=== WHAT TO PRODUCE ===
Print exactly the lines from the one that contains "The height and width of the screenshot is (784, 1029)." through the final line of the entries below, both included, and nothing else; omit the pictures.

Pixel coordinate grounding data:
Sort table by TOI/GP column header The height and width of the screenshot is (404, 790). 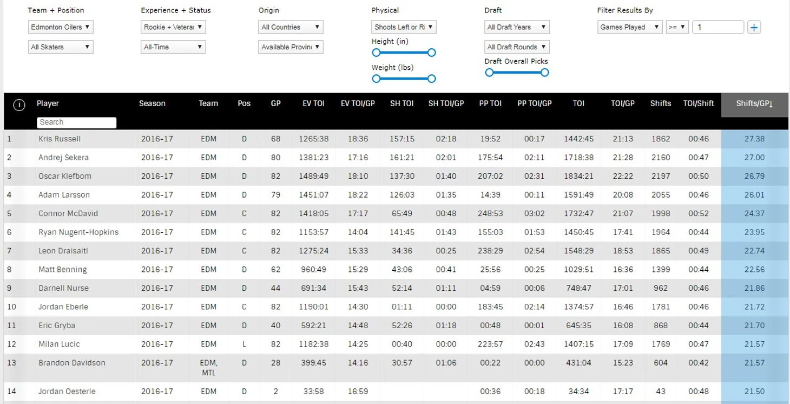[622, 103]
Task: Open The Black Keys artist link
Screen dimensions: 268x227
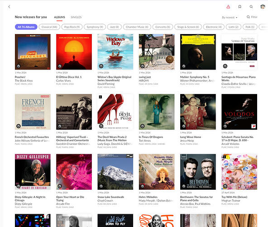Action: tap(24, 80)
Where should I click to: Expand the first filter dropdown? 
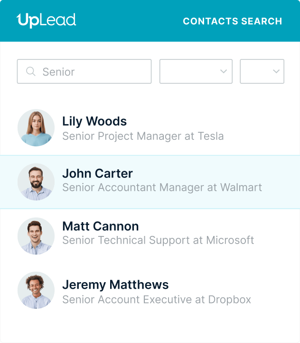[196, 71]
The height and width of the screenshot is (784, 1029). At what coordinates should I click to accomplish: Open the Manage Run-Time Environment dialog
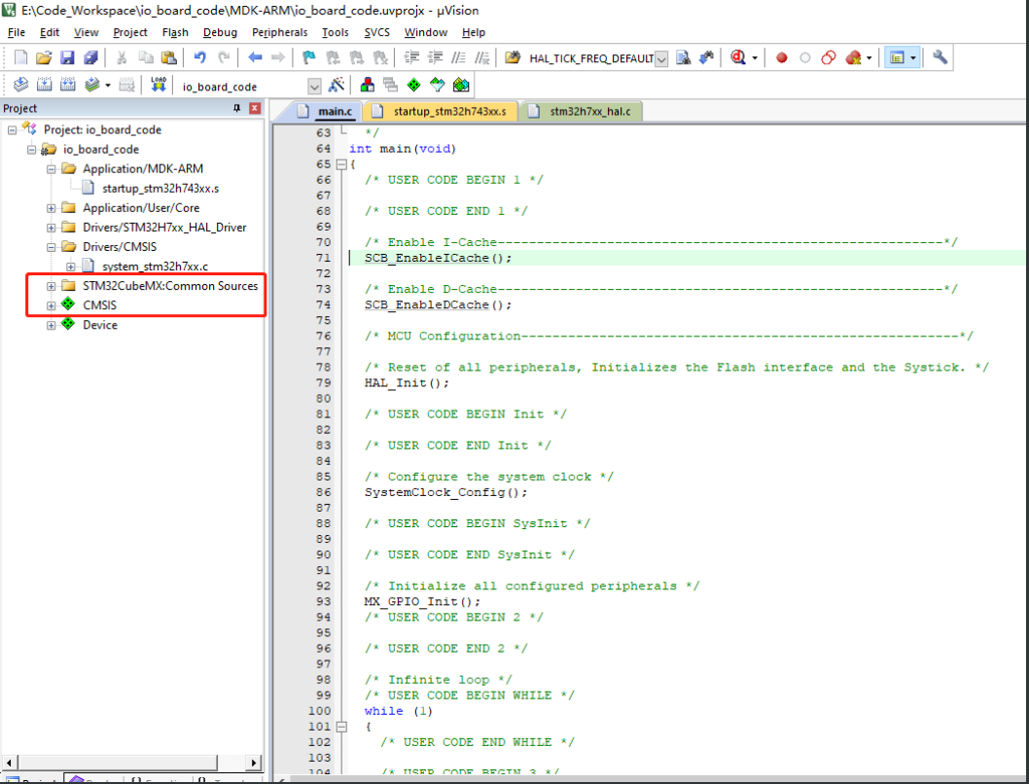(x=413, y=85)
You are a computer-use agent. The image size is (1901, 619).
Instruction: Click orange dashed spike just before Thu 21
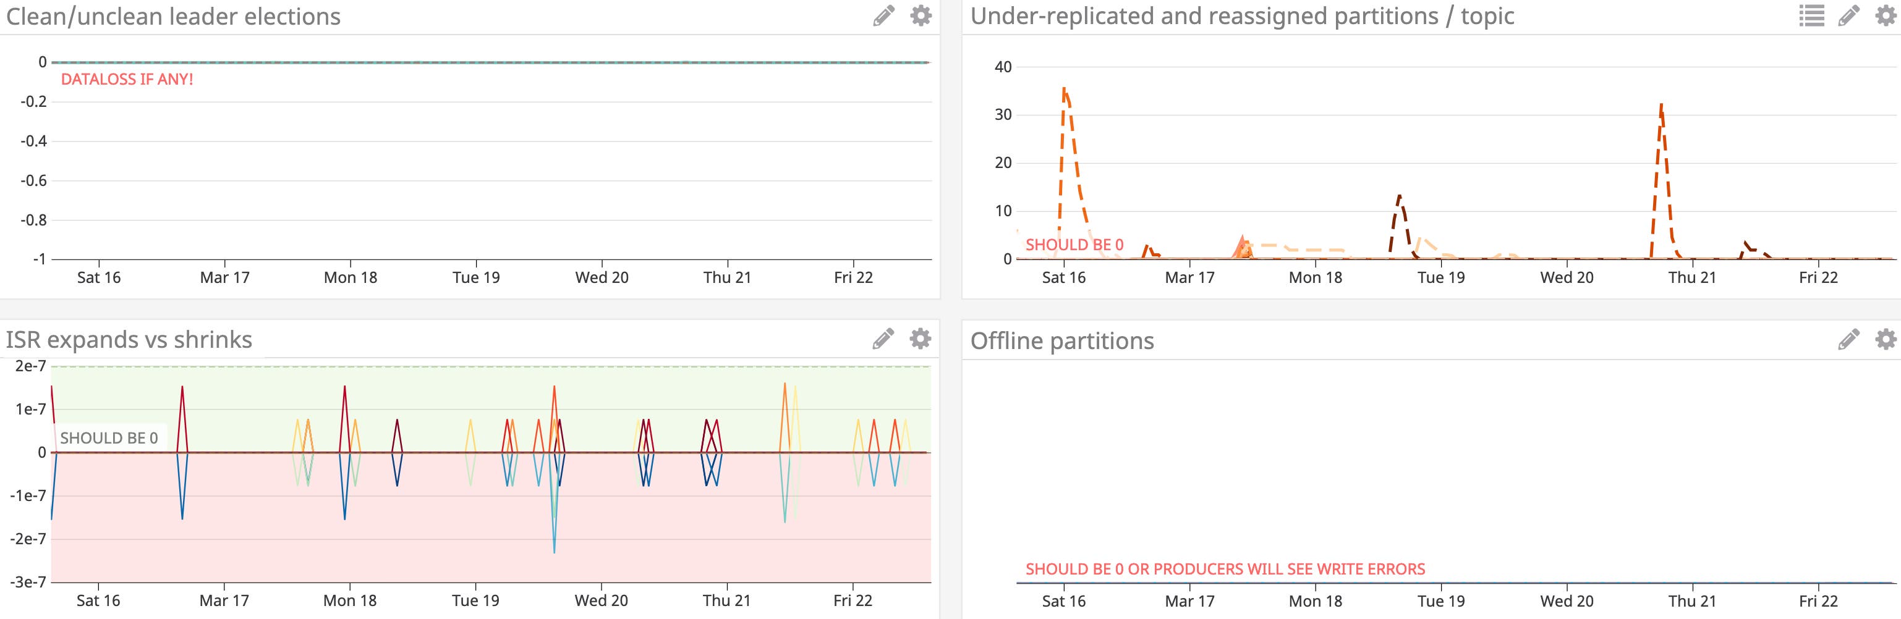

=== EXERCISE OUTPUT ===
The height and width of the screenshot is (784, 1029). At what coordinates should I click to accomplish: Open the Manage Run-Time Environment dialog
(x=413, y=85)
You are a computer-use agent. The image size is (1901, 619).
Instruction: Click orange dashed spike just before Thu 21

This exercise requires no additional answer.